Ludovic Durrieu, Joëlle Gregoire-Gauthier, Mame Massar Dieng, François Fontaine, Françoise le Deist, Elie Haddad
Cytotherapy 2012, 14 (10): 1245-57

BACKGROUND AIMS: Cytokine-induced killer (CIK) cells may represent a promising immunotherapy for the treatment of children with relapsing B-lineage acute lymphoblastic leukemia (B-ALL) following hematopoietic stem cell transplantation (HSCT). Therefore, we investigated the possibility of combining adoptive immunotherapy with CIK cells and human interferon-alpha (hIFN-α) in order to potentiate the cytotoxicity of CIK cells against B-ALL.

METHODS: Cord blood- derived CIK (CB-CIK) cells were differentiated, stimulated with phosphate-buffered saline (PBS) or hIFN-α, and tested for cytotoxic activity. We tested the anti-leukemic and graft-versus-host disease (GvHD) effects of CB-CIK cells in a human xenograft NOD/SCID/γc(-) (NSG) mouse model.

RESULTS: Bulk CB-CIK cells showed very moderate cytotoxic activity while the subpopulation of CD56(+) CB-CIK cells showed significant cytotoxic activity against B-ALL cells. hIFN-α significantly augmented the cytotoxicity of CD56(+)CB-CIK cells in vitro and induced signal transducer and activator of transcription-1 (STAT1) phosphorylation. In addition, CD56(+)CB-CIK cells could delay mouse mortality significantly in vivo, and this effect was enhanced significantly by hIFN-α (P = 0.022). Furthermore, unlike CB mononuclear cells or peripheral blood mononuclear cells (PBMC), CD56(+)CB-CIK cells, alone or stimulated with hIFN-α, caused either no GvHD or mild GvHD, respectively, when injected into sublethally irradiated NSG mice.
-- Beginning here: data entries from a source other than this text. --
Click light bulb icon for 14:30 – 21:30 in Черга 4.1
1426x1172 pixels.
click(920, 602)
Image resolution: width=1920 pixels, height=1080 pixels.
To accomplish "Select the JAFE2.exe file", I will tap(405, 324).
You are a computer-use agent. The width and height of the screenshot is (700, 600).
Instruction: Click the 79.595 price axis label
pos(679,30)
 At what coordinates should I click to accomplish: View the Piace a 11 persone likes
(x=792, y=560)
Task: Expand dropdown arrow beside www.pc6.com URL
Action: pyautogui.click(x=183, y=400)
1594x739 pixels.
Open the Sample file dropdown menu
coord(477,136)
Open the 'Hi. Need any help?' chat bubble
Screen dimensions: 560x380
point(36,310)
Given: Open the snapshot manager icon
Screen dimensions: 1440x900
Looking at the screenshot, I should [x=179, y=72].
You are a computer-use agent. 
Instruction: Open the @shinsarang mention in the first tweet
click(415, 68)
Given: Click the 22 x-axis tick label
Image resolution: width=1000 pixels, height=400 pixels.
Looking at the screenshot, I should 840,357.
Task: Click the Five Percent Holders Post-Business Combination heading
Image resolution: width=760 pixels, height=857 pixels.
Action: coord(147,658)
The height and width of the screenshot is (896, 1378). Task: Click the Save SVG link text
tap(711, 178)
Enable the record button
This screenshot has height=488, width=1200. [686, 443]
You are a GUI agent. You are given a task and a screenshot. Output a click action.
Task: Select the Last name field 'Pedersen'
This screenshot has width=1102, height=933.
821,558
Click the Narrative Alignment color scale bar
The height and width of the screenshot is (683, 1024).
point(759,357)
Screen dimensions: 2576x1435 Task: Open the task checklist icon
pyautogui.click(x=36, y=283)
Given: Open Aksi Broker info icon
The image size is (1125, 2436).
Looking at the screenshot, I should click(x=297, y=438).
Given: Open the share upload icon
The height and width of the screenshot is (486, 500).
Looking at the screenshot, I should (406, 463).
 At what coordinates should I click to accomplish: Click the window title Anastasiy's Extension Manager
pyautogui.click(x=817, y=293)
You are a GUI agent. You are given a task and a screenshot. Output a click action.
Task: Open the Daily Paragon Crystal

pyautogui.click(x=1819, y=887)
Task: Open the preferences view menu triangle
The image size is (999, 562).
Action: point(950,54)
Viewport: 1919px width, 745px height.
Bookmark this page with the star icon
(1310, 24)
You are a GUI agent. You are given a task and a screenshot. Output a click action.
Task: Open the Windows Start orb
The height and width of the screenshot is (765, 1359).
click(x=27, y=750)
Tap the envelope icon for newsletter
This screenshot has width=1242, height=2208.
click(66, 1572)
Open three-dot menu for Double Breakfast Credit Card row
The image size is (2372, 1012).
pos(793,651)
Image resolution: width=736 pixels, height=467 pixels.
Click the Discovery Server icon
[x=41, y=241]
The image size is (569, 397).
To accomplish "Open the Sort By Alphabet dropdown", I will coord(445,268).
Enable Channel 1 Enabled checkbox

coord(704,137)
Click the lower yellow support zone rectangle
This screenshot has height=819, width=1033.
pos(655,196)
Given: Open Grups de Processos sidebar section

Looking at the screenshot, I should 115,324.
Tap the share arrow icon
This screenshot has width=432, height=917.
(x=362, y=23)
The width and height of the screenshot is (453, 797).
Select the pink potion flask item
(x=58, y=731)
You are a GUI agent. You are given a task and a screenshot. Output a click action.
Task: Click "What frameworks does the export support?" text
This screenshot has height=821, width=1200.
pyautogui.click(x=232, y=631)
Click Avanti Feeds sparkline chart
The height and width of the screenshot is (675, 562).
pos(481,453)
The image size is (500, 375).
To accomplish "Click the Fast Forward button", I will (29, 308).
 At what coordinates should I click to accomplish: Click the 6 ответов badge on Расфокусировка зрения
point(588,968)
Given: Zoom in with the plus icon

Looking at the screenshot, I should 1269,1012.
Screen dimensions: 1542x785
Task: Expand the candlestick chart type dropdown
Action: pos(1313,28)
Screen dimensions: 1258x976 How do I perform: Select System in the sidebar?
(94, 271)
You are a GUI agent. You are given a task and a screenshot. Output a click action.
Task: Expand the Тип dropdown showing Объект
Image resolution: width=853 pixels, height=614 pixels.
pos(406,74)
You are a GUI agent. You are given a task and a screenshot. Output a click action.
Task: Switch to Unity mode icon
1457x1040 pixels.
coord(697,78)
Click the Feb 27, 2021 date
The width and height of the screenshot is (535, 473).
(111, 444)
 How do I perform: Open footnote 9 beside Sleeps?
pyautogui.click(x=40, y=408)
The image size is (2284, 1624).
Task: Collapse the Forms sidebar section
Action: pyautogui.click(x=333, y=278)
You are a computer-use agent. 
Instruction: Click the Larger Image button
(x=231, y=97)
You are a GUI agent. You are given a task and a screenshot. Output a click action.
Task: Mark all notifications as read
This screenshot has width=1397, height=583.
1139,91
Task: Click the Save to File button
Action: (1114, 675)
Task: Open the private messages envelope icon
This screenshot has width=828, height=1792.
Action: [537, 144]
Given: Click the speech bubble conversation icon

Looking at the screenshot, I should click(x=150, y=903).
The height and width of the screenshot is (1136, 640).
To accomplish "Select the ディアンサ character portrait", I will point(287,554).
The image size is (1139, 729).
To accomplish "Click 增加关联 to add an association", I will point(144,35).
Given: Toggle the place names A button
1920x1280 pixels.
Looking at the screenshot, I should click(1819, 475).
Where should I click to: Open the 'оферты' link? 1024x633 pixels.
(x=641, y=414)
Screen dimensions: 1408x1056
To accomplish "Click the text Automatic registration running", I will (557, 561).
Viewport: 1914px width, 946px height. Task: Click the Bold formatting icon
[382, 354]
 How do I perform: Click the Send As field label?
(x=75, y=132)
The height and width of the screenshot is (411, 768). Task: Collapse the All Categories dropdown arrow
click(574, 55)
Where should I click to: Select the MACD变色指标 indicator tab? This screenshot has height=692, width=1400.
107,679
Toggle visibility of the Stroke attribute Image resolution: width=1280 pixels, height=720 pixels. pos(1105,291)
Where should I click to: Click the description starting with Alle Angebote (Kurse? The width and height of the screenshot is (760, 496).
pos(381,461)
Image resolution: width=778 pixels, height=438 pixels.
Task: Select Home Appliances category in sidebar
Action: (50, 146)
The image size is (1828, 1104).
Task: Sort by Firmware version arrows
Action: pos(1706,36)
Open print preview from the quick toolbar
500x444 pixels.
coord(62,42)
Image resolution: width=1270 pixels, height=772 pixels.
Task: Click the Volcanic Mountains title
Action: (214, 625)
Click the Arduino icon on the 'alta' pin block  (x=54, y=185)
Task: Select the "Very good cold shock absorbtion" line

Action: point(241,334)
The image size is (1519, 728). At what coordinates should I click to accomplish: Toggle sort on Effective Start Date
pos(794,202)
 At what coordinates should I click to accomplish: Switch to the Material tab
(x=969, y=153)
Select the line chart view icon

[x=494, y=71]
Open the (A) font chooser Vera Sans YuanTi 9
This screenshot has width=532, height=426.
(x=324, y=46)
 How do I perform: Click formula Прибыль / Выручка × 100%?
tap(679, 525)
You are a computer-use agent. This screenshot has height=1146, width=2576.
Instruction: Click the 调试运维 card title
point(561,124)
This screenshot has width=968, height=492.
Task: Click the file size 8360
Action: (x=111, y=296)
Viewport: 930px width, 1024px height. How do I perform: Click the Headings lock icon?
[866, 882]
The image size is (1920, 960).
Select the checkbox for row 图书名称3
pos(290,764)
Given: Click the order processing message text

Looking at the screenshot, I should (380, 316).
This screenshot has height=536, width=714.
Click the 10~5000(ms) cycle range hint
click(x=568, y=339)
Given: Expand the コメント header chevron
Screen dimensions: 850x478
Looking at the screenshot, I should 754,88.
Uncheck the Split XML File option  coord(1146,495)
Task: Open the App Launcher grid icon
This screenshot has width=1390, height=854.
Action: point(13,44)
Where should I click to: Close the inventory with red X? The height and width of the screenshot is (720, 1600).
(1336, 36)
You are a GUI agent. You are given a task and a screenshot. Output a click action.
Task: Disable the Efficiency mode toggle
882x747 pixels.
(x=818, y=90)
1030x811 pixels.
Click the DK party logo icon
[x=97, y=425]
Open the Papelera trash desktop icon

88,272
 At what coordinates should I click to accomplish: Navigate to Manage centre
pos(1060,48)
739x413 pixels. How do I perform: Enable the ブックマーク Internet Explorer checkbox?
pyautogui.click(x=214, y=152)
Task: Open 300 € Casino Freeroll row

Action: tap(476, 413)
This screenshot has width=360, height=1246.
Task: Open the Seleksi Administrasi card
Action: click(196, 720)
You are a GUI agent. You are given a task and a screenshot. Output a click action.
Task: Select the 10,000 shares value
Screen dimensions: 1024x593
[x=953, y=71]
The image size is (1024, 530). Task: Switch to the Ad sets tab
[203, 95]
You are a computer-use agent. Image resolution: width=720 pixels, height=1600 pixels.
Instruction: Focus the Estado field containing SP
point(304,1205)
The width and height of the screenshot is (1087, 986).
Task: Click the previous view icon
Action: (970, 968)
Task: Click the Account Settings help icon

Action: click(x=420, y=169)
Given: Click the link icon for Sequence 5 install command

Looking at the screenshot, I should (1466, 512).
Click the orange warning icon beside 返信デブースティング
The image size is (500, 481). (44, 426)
CONCLUSIONS: CD56(+)CB-CIK cells are effective cytotoxic agents against human B-ALL cell lines in vitro and possess anti-leukemic activity that is potentiated by hIFN-α in an NSG mouse model in vivo. These pre-clinical data support the testing of this immunotherapeutic approach in the clinic for the treatment of B-ALL.